== Provided records ==

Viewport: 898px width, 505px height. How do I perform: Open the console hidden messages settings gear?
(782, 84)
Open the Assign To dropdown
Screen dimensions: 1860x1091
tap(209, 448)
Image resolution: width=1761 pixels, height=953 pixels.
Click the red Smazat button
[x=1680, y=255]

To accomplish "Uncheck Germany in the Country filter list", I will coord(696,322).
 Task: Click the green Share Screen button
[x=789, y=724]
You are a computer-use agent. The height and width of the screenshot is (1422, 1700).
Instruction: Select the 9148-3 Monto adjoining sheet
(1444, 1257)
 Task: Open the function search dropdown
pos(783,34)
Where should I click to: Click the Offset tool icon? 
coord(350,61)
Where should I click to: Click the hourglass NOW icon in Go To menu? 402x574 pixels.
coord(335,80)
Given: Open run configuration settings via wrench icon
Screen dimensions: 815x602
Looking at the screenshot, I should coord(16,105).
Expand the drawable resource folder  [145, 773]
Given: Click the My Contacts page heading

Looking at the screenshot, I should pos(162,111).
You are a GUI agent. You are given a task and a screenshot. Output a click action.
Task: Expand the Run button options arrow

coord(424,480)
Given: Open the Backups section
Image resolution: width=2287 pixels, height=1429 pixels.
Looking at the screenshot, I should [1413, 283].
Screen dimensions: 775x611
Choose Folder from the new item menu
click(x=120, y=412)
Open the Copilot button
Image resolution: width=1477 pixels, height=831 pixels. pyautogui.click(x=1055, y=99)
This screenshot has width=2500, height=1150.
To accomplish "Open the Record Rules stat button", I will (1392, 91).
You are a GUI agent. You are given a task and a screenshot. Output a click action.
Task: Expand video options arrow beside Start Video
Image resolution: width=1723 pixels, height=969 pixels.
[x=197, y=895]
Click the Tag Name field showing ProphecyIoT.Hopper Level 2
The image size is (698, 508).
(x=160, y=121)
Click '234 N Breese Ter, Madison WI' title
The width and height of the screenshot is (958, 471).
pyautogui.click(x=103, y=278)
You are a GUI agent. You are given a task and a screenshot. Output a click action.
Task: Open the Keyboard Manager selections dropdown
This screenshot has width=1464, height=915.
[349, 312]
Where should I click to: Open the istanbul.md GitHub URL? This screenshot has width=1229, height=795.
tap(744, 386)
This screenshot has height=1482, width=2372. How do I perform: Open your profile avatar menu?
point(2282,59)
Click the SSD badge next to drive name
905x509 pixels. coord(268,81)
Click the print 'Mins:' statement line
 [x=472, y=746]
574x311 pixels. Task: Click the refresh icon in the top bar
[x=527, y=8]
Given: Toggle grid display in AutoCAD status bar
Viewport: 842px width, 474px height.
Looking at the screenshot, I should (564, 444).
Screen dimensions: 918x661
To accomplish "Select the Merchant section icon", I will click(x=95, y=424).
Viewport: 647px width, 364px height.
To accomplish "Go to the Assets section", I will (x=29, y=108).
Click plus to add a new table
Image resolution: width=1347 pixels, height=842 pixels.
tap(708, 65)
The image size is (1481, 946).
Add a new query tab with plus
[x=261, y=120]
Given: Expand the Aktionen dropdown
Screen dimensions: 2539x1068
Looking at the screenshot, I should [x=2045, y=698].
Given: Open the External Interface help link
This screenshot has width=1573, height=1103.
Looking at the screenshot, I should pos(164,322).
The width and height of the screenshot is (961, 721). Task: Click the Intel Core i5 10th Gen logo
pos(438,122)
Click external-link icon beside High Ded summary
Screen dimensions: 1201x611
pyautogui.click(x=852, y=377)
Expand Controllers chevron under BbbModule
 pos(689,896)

===

> _Problem details_
Say each line again exactly as it appears above.

> _The completed task_
Viewport: 898px width, 505px height. How do I perform: Open the console hidden messages settings gear?
(782, 84)
Open the Assign To dropdown
Screen dimensions: 1860x1091
tap(209, 448)
Image resolution: width=1761 pixels, height=953 pixels.
Click the red Smazat button
[x=1680, y=255]

To accomplish "Uncheck Germany in the Country filter list", I will coord(696,322).
 Task: Click the green Share Screen button
[x=789, y=724]
You are a computer-use agent. The height and width of the screenshot is (1422, 1700).
Instruction: Select the 9148-3 Monto adjoining sheet
(1444, 1257)
 Task: Open the function search dropdown
pos(783,34)
Where should I click to: Click the Offset tool icon? 
coord(350,61)
Where should I click to: Click the hourglass NOW icon in Go To menu? 402x574 pixels.
coord(335,80)
Given: Open run configuration settings via wrench icon
Screen dimensions: 815x602
Looking at the screenshot, I should coord(16,105).
Expand the drawable resource folder  [145, 773]
Given: Click the My Contacts page heading

Looking at the screenshot, I should pos(162,111).
You are a GUI agent. You are given a task and a screenshot. Output a click action.
Task: Expand the Run button options arrow

coord(424,480)
Given: Open the Backups section
Image resolution: width=2287 pixels, height=1429 pixels.
Looking at the screenshot, I should [1413, 283].
Screen dimensions: 775x611
Choose Folder from the new item menu
click(x=120, y=412)
Open the Copilot button
Image resolution: width=1477 pixels, height=831 pixels. pyautogui.click(x=1055, y=99)
This screenshot has width=2500, height=1150.
To accomplish "Open the Record Rules stat button", I will (1392, 91).
You are a GUI agent. You are given a task and a screenshot. Output a click action.
Task: Expand video options arrow beside Start Video
Image resolution: width=1723 pixels, height=969 pixels.
[x=197, y=895]
Click the Tag Name field showing ProphecyIoT.Hopper Level 2
The image size is (698, 508).
(x=160, y=121)
Click '234 N Breese Ter, Madison WI' title
The width and height of the screenshot is (958, 471).
pyautogui.click(x=103, y=278)
You are a GUI agent. You are given a task and a screenshot. Output a click action.
Task: Open the Keyboard Manager selections dropdown
This screenshot has width=1464, height=915.
[349, 312]
Where should I click to: Open the istanbul.md GitHub URL? This screenshot has width=1229, height=795.
tap(744, 386)
This screenshot has height=1482, width=2372. How do I perform: Open your profile avatar menu?
point(2282,59)
Click the SSD badge next to drive name
905x509 pixels. coord(268,81)
Click the print 'Mins:' statement line
 [x=472, y=746]
574x311 pixels. Task: Click the refresh icon in the top bar
[x=527, y=8]
Given: Toggle grid display in AutoCAD status bar
Viewport: 842px width, 474px height.
Looking at the screenshot, I should (564, 444).
Screen dimensions: 918x661
To accomplish "Select the Merchant section icon", I will click(x=95, y=424).
Viewport: 647px width, 364px height.
To accomplish "Go to the Assets section", I will (x=29, y=108).
Click plus to add a new table
Image resolution: width=1347 pixels, height=842 pixels.
tap(708, 65)
The image size is (1481, 946).
Add a new query tab with plus
[x=261, y=120]
Given: Expand the Aktionen dropdown
Screen dimensions: 2539x1068
Looking at the screenshot, I should [x=2045, y=698].
Given: Open the External Interface help link
This screenshot has width=1573, height=1103.
Looking at the screenshot, I should pos(164,322).
The width and height of the screenshot is (961, 721). Task: Click the Intel Core i5 10th Gen logo
pos(438,122)
Click external-link icon beside High Ded summary
Screen dimensions: 1201x611
pyautogui.click(x=852, y=377)
Expand Controllers chevron under BbbModule
 pos(689,896)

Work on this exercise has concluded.